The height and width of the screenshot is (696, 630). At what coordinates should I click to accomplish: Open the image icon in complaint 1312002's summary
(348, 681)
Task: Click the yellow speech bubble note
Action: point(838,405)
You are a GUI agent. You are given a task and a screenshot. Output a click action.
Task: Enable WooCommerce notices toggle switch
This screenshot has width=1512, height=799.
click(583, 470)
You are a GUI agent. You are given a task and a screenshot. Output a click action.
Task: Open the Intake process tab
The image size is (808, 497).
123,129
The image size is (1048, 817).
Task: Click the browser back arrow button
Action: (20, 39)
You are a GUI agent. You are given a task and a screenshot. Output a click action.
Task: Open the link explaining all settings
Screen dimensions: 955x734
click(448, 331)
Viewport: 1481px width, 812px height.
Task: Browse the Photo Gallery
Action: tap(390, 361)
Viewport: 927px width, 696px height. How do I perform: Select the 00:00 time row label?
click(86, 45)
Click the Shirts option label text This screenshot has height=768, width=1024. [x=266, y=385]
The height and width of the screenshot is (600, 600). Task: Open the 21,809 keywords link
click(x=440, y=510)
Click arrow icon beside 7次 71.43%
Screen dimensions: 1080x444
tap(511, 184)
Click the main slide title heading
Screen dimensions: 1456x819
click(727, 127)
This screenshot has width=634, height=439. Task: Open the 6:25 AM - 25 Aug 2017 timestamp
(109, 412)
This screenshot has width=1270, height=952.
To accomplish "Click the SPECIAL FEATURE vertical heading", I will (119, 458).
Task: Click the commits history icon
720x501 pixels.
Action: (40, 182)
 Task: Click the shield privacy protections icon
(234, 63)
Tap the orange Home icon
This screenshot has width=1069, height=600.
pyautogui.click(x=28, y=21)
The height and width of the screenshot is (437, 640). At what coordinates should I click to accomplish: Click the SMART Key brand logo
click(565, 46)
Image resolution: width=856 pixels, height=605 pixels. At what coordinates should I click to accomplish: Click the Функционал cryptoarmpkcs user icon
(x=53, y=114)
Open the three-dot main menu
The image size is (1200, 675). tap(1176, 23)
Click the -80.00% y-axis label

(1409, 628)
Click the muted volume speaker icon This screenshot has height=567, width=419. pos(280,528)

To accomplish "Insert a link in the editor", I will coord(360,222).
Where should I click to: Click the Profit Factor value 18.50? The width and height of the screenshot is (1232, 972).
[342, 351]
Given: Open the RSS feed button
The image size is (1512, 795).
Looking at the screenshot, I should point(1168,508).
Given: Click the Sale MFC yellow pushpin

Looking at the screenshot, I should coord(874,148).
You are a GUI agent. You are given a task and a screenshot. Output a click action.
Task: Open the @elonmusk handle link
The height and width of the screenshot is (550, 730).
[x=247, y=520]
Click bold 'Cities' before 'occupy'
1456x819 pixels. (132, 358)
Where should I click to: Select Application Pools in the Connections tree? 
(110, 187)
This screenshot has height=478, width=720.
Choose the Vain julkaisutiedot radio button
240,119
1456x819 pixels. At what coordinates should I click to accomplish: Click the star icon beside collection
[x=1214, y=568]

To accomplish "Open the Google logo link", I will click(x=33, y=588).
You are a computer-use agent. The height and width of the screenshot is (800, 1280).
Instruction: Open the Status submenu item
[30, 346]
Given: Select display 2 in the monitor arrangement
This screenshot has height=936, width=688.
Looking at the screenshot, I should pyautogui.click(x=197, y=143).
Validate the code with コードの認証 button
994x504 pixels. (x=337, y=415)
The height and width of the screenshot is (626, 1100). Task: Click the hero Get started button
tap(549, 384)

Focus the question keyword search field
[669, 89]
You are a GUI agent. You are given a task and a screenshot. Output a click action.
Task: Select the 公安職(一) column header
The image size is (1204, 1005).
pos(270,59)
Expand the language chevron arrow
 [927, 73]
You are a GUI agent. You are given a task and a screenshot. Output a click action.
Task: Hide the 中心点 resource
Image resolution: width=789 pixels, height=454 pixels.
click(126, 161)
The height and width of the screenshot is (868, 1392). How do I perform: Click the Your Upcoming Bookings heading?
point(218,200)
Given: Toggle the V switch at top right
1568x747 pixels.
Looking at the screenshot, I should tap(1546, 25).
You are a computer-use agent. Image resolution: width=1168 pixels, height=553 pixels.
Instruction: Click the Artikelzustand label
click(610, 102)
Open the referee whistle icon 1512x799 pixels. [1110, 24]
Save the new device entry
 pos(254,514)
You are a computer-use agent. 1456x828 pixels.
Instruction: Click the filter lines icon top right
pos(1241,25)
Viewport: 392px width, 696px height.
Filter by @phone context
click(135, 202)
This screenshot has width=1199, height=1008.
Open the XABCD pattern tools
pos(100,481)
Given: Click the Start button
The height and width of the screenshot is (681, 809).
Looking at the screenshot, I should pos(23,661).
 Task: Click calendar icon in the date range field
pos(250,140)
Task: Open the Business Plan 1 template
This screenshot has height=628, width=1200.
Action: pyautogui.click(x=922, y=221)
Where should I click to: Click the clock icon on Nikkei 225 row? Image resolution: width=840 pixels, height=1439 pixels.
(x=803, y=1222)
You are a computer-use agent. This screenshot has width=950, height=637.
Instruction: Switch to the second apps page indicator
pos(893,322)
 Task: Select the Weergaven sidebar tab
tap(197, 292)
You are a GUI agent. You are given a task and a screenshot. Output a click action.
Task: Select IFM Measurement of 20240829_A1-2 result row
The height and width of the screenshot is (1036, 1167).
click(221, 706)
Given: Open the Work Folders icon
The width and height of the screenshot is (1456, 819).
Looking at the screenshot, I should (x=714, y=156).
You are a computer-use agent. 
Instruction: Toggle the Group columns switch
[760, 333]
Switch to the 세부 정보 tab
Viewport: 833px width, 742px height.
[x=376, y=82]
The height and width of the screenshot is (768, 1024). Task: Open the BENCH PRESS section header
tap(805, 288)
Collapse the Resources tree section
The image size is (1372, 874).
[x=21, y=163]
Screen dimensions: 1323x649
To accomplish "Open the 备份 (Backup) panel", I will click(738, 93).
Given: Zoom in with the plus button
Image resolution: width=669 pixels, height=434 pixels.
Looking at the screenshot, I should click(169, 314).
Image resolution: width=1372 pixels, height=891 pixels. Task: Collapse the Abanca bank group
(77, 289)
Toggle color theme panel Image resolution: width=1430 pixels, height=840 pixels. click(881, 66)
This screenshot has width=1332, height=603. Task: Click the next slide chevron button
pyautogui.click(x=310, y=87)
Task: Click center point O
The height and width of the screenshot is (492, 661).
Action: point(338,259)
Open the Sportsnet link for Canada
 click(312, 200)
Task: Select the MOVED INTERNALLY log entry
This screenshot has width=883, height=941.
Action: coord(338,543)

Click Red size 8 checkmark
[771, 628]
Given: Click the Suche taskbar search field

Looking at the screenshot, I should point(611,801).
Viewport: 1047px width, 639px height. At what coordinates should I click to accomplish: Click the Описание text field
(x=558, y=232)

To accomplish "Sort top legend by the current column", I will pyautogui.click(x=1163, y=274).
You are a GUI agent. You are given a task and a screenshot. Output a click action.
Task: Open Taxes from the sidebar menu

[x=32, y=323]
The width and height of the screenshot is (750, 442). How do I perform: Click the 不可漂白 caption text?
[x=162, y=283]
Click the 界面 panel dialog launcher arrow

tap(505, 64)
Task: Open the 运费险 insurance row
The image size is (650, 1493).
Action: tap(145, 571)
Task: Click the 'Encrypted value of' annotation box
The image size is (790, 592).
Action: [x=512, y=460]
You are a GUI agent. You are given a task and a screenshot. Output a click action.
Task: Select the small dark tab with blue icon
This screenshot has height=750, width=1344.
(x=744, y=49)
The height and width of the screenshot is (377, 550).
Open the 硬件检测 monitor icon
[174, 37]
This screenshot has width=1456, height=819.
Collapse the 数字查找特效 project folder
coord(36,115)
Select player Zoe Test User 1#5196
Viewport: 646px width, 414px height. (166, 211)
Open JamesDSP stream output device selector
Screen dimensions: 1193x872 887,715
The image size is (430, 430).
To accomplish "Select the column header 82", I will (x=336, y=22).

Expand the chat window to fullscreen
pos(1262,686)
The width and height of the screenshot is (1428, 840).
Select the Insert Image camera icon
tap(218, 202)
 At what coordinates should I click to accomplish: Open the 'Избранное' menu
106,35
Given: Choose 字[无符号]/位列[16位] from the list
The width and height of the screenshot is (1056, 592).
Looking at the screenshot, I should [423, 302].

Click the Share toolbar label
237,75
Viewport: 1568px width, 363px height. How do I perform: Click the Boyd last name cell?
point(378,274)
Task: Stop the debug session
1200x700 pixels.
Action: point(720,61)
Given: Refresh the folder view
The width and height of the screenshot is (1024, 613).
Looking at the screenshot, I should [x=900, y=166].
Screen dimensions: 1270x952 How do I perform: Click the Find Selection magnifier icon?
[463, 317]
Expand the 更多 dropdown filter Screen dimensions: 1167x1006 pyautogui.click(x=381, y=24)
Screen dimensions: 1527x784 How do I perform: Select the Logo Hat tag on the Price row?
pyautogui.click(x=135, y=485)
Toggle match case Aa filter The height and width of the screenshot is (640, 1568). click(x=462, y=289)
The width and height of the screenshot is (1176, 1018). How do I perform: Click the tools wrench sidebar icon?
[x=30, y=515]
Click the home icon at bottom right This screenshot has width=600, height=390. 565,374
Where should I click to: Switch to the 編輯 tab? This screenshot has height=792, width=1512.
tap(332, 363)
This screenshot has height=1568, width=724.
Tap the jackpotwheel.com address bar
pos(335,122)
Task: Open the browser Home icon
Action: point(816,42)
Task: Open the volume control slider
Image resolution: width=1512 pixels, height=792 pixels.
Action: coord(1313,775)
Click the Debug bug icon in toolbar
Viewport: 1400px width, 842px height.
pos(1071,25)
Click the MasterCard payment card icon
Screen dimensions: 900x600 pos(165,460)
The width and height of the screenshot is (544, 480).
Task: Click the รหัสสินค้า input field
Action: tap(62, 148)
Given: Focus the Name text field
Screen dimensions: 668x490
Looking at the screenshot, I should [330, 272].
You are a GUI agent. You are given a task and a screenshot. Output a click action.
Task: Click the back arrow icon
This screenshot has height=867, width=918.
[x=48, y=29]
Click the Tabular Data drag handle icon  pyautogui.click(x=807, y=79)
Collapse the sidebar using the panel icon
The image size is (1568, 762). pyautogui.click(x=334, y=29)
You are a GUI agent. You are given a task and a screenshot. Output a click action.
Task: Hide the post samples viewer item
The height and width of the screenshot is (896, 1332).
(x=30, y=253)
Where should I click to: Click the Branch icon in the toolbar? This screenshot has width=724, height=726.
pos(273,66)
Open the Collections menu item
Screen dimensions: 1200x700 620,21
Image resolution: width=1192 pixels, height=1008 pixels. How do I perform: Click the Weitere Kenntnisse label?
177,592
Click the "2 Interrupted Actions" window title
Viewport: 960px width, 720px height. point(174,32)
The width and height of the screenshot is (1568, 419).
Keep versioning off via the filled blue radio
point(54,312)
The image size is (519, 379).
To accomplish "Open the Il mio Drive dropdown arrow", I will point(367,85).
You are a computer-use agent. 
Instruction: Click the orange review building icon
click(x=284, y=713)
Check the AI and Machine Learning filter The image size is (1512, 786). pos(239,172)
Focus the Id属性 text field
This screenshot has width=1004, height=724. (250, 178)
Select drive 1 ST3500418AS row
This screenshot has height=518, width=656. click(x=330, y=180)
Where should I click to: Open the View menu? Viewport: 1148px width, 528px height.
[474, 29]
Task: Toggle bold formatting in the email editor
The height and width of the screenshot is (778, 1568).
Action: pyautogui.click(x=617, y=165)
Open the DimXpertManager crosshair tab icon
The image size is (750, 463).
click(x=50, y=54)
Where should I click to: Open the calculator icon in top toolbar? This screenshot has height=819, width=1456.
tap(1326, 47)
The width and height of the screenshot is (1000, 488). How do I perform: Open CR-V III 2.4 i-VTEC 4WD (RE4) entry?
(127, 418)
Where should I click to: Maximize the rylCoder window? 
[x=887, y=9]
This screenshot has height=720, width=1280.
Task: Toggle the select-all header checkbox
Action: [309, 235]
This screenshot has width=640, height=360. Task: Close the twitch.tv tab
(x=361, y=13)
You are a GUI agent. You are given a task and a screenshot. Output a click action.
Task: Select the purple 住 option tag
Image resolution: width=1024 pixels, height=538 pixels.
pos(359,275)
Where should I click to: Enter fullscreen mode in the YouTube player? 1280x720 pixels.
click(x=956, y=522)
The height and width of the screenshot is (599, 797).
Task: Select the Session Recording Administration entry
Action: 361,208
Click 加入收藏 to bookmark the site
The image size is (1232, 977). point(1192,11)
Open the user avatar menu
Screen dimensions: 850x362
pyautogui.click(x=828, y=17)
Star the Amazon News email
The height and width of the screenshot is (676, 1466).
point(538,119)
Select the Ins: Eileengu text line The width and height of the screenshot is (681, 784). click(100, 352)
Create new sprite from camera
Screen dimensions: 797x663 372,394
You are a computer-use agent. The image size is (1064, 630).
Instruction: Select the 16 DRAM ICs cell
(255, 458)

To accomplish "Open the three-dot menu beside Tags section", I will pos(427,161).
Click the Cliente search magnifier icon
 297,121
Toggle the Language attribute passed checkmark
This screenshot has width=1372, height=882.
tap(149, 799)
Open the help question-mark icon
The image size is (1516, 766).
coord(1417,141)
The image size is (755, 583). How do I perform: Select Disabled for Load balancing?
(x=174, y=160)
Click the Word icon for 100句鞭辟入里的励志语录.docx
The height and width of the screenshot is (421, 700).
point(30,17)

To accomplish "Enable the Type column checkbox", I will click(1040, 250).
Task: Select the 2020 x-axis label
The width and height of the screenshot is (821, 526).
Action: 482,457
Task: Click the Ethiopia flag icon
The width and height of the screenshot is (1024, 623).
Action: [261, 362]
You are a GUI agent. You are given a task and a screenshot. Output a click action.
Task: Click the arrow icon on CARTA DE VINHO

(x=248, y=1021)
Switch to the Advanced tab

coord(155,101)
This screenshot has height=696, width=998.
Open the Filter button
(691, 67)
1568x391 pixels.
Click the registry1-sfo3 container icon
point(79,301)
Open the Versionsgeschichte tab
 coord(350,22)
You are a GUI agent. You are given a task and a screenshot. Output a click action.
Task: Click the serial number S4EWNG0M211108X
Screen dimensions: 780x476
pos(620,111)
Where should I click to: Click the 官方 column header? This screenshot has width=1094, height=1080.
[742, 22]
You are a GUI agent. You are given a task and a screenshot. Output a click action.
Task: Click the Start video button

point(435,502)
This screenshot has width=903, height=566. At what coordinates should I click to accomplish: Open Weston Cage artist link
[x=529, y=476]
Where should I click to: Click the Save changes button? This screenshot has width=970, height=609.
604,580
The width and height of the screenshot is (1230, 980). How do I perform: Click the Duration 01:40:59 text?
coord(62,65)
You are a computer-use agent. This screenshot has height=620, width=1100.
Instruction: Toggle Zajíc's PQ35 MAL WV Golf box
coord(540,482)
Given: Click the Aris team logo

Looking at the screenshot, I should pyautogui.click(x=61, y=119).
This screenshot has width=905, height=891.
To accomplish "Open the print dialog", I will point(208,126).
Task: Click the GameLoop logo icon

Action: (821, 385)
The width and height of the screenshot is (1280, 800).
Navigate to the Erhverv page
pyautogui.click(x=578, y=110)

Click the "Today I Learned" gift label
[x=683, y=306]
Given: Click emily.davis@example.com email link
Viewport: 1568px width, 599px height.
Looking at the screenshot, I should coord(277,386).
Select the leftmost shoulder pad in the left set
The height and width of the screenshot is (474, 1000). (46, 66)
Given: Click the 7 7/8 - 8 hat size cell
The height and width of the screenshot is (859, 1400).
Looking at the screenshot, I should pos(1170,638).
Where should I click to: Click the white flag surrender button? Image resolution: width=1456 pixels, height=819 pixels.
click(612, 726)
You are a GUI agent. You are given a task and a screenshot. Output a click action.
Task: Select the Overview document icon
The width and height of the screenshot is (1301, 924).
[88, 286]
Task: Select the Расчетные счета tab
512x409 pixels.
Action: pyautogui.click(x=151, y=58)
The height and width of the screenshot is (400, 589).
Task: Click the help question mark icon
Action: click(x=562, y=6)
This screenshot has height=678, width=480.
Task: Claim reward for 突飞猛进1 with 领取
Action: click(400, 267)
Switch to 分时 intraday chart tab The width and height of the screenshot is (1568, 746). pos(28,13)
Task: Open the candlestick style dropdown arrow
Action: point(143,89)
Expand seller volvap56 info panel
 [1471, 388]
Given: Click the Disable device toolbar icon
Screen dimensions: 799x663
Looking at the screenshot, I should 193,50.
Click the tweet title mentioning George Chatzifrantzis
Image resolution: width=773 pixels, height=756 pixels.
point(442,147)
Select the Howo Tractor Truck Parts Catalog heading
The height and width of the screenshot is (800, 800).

------------------------------------------------------------------------

Copy out every line of the data above that contains the string "Instruction".

Instruction: Open the Status submenu item
Instruction: Click the Artikelzustand label
Instruction: Click the filter lines icon top right
Instruction: Switch to the second apps page indicator
Instruction: Toggle the Group columns switch
Instruction: Click the orange review building icon
Instruction: Select the 16 DRAM ICs cell
Instruction: Toggle Zajíc's PQ35 MAL WV Golf box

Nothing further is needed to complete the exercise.